Definition

Few-shot learning is the ability of a model to generalize to new tasks given only a few examples — provided either in the prompt (in-context learning) or as a tiny fine-tuning dataset. In-context learning (ICL) is a unique property of large language models: they can perform new tasks described entirely within the input prompt, without updating their weights.

Zero, one, and few-shot defined

In-context learning (ICL) means performing tasks described entirely within the prompt, without updating any model weights. The number of examples provided defines the "shot" count.

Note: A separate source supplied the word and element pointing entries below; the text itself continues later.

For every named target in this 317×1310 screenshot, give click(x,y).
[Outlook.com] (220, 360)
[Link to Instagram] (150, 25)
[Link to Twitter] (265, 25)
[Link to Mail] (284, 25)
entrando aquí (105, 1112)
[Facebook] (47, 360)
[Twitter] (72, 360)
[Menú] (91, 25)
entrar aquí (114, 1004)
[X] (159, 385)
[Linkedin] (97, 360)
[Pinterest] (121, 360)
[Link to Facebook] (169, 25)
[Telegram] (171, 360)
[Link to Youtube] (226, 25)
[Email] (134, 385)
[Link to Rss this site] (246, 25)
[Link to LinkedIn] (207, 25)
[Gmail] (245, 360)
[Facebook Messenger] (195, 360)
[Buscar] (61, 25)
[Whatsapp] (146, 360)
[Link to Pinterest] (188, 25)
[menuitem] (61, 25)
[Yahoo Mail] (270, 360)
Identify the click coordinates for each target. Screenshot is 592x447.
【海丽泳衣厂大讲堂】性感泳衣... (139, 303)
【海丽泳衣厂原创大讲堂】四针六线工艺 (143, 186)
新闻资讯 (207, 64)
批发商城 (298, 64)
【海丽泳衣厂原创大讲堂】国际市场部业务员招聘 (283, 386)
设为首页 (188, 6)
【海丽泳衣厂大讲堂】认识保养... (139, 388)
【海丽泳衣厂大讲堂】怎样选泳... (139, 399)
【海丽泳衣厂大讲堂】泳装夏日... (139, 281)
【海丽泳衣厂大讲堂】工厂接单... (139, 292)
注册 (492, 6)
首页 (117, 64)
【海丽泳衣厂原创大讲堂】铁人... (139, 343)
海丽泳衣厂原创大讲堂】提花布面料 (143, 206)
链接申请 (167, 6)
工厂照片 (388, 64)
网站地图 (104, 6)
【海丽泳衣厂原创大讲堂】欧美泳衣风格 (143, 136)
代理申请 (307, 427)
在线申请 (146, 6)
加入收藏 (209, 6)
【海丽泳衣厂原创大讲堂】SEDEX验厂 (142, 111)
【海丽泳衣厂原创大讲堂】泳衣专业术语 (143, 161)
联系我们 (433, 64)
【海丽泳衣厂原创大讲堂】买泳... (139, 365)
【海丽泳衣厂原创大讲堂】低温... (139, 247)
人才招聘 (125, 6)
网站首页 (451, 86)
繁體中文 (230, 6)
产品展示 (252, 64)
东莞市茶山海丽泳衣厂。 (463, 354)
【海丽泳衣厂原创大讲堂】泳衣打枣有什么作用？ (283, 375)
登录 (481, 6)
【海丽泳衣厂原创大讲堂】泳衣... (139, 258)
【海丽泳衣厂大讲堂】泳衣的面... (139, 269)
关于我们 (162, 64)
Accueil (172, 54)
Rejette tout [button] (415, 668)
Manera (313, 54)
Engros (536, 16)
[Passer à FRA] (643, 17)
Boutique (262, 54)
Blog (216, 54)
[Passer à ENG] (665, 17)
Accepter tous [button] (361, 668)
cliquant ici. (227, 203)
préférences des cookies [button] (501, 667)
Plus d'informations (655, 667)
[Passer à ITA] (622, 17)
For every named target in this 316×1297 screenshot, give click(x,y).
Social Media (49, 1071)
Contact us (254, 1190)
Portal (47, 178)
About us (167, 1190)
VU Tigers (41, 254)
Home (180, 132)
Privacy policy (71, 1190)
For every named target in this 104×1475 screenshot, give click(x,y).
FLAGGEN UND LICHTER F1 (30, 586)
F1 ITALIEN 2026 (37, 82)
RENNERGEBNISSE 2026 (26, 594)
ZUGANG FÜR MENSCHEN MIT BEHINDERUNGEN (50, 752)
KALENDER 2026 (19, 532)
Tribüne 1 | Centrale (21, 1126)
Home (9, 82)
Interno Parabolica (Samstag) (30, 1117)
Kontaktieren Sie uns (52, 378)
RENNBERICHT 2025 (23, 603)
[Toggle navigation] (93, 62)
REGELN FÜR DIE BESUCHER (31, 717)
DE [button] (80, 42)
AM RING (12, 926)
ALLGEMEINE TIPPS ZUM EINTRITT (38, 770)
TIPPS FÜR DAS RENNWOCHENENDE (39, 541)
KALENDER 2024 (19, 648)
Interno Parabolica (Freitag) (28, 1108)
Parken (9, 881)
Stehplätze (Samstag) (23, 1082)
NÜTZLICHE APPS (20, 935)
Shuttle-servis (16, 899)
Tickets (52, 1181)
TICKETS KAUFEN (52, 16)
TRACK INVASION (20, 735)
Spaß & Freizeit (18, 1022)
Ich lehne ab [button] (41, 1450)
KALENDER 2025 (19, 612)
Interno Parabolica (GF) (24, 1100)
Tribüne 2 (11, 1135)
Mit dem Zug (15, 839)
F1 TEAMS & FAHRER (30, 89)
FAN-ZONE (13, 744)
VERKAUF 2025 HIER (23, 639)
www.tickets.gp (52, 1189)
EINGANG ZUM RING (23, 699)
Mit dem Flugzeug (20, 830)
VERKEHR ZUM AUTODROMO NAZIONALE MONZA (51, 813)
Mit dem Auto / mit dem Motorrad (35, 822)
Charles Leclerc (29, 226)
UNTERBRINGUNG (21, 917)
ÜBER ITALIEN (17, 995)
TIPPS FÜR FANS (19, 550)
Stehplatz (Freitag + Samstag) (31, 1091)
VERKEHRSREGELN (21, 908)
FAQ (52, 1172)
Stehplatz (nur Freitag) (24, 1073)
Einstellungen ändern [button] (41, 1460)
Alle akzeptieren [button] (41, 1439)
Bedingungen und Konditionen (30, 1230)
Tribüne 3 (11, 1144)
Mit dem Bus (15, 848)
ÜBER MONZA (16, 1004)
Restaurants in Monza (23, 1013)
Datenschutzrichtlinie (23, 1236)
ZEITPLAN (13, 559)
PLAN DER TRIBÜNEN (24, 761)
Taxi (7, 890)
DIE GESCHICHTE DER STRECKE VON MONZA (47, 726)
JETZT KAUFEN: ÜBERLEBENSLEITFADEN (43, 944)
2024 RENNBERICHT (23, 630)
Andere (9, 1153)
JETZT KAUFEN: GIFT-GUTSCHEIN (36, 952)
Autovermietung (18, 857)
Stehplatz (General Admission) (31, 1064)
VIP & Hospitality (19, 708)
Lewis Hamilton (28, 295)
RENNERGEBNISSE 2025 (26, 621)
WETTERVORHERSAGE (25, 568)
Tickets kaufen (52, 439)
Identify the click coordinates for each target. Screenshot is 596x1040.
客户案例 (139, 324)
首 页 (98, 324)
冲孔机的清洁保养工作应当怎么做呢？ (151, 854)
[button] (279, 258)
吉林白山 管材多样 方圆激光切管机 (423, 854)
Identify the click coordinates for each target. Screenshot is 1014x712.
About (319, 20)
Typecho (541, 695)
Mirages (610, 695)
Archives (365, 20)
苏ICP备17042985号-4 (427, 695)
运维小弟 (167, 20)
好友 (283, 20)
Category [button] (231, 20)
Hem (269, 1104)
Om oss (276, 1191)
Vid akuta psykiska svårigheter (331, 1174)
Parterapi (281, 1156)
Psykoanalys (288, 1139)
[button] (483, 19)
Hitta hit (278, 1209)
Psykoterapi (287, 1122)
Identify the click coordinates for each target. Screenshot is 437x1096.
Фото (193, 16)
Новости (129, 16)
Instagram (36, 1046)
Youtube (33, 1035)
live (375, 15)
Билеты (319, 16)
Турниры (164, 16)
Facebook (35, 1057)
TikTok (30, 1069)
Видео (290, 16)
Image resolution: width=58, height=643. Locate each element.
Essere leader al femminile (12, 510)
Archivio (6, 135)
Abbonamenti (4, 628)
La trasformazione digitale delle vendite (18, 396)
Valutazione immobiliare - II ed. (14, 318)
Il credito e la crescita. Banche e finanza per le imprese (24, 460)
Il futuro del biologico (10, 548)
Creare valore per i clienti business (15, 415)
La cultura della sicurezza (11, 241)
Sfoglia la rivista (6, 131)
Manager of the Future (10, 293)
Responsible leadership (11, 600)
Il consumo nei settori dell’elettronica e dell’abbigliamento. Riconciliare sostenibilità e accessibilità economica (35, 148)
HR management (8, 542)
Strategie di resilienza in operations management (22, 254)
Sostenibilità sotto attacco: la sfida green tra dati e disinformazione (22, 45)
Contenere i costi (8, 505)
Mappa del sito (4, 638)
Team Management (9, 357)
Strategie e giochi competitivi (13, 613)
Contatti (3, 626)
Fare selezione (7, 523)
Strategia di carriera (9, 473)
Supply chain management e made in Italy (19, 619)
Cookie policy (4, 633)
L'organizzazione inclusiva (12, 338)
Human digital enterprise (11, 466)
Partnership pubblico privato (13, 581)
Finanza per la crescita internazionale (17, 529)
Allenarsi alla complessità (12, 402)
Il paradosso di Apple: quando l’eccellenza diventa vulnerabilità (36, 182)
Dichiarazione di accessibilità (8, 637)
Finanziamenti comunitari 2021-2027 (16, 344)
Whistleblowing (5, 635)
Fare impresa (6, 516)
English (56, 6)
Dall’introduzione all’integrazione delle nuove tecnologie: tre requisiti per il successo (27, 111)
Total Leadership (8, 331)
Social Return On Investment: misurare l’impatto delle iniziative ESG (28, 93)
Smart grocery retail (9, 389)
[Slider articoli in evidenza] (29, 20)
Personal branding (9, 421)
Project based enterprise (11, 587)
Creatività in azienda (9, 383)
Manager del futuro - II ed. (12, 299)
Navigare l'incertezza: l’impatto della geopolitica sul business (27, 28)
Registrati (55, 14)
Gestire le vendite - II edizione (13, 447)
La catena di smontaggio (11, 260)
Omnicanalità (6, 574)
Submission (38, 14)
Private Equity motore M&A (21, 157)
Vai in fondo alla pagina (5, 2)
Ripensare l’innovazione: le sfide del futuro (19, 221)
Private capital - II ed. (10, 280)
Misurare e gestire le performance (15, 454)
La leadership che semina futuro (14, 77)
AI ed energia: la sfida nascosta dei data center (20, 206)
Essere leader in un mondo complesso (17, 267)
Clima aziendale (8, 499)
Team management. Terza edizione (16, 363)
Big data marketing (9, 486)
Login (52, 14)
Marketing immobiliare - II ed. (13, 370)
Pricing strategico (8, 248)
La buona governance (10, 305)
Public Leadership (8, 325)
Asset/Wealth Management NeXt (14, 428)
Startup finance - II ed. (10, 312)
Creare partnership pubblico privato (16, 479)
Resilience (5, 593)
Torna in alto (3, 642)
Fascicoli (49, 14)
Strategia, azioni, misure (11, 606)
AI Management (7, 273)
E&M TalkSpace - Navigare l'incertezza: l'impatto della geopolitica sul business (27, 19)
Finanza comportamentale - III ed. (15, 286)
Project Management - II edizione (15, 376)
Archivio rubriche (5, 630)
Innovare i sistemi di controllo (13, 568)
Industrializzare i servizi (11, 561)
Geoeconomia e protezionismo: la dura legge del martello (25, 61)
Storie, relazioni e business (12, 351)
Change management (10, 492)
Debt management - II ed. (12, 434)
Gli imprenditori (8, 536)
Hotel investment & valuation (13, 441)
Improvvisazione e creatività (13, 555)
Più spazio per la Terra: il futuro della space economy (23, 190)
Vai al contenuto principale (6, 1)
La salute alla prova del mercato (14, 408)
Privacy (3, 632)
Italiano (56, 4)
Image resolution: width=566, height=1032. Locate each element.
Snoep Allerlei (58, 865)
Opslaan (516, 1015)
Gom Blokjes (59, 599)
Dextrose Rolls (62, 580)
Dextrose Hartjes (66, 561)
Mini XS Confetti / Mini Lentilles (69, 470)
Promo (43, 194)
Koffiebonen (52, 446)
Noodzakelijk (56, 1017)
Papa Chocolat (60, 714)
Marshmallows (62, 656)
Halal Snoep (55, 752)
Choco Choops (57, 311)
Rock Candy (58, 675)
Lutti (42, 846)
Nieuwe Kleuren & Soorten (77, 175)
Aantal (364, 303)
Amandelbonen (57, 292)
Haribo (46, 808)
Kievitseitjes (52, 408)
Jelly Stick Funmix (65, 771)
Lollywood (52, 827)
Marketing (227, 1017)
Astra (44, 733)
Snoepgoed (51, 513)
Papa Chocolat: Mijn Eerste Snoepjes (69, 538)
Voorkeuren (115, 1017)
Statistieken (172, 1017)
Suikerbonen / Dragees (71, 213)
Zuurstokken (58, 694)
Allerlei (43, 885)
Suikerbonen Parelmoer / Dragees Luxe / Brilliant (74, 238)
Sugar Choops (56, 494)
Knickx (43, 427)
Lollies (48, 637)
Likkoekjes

Zero, one, and few-shot prompting in practice — the same task across all three levels

from openai import OpenAI
client = OpenAI()

def ask(prompt: str) -> str:
    return client.chat.completions.create(
        model="gpt-4o-mini",
        messages=[{"role": "user", "content": prompt}],
        temperature=0,
    ).choices[0].message.content.strip()

task_description = "Convert English to formal French."
test_input = "Hey, can you send me the report by Friday?"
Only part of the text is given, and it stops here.